How ‘Roach’ Became A Slur And What It Has To Do With Slavery

close up of a cockroach
Briona Lamback
May 27, 2026

Slave ships were known for their terrible conditions. Kidnapped Africans were packed into the underdeck, which were rife with bodily waste, disease, and one particularly unwelcome addition: cockroaches.

The insects, native to West Africa, stowed away aboard the ships and became just as much a part of the Triangular Trade between the Americas, Africa, and England as rum, sugar, tobacco, and cotton were. While millions of our ancestors didn’t survive the treacherous ocean crossing, the cockroaches thrived in the humid wooden ships. And colonizers couldn’t stand them.

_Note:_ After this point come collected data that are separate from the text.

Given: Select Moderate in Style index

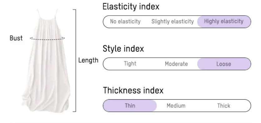Looking at the screenshot, I should point(176,64).
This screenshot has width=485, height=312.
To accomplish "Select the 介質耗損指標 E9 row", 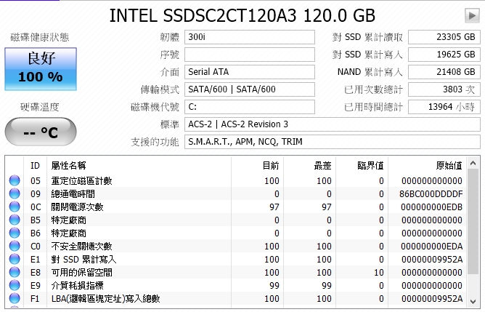I will click(236, 285).

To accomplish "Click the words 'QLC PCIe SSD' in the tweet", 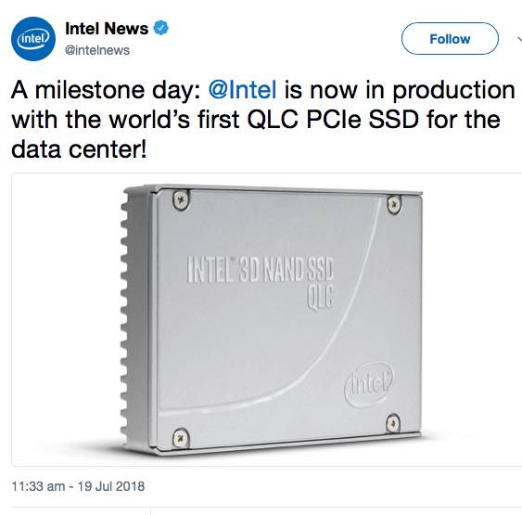I will (333, 120).
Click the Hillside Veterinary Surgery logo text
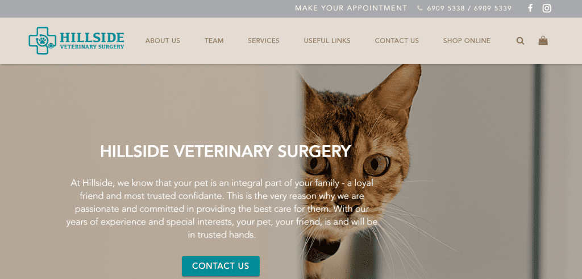The height and width of the screenshot is (279, 582). coord(92,40)
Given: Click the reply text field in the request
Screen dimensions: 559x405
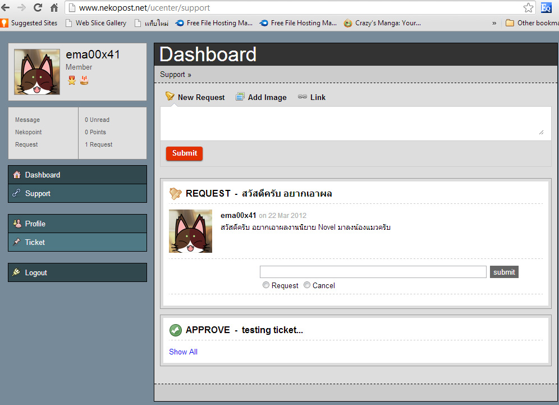Looking at the screenshot, I should point(373,272).
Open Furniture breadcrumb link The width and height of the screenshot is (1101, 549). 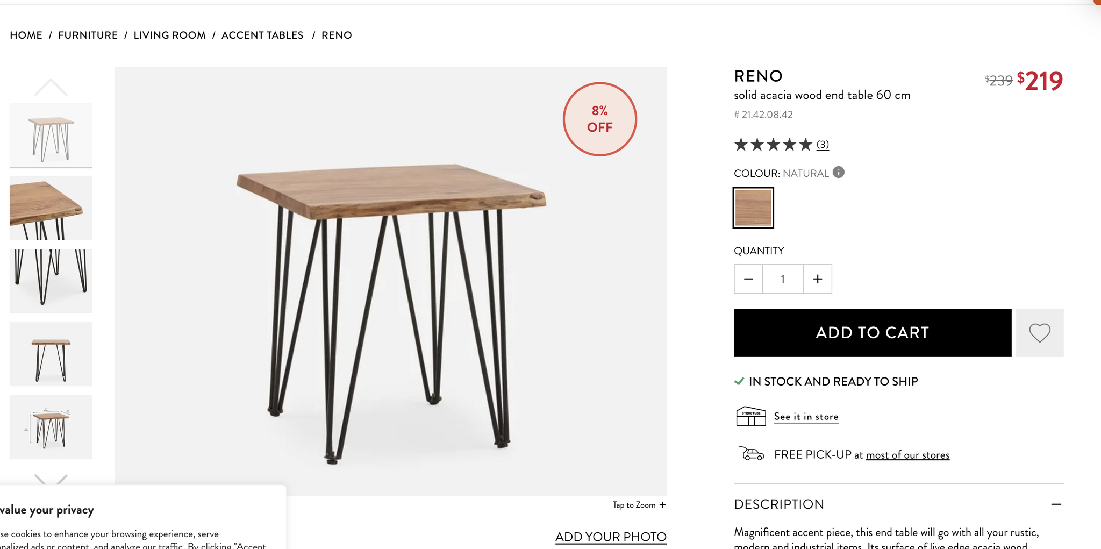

As soon as Africans were sold, they were associated with vermin and filth.  After the Civil War, Black Americans were intentionally pushed into neighborhoods with the worst living conditions, including insect infestations. Cockroaches are linked to asthma, skin rashes, and bacterial infections. Here’s the common denominator.

In 2022, a mummified cockroach was discovered inside the ledger of an 18th-century slave-trading vessel that sailed from La Rochelle, France, to Guinea in 1743. The real cockroach? White supremacy. Like cockroaches, anti-Blackness is hard to kill. Coloniality has shaped our worldview for centuries.

When it comes to the hidden powers at play in our lives, nothing is a coincidence. Let this little-known connection encourage you to look below the surface. When we understand how coloniality still pervades daily life, we can begin to release all that was never ours to carry.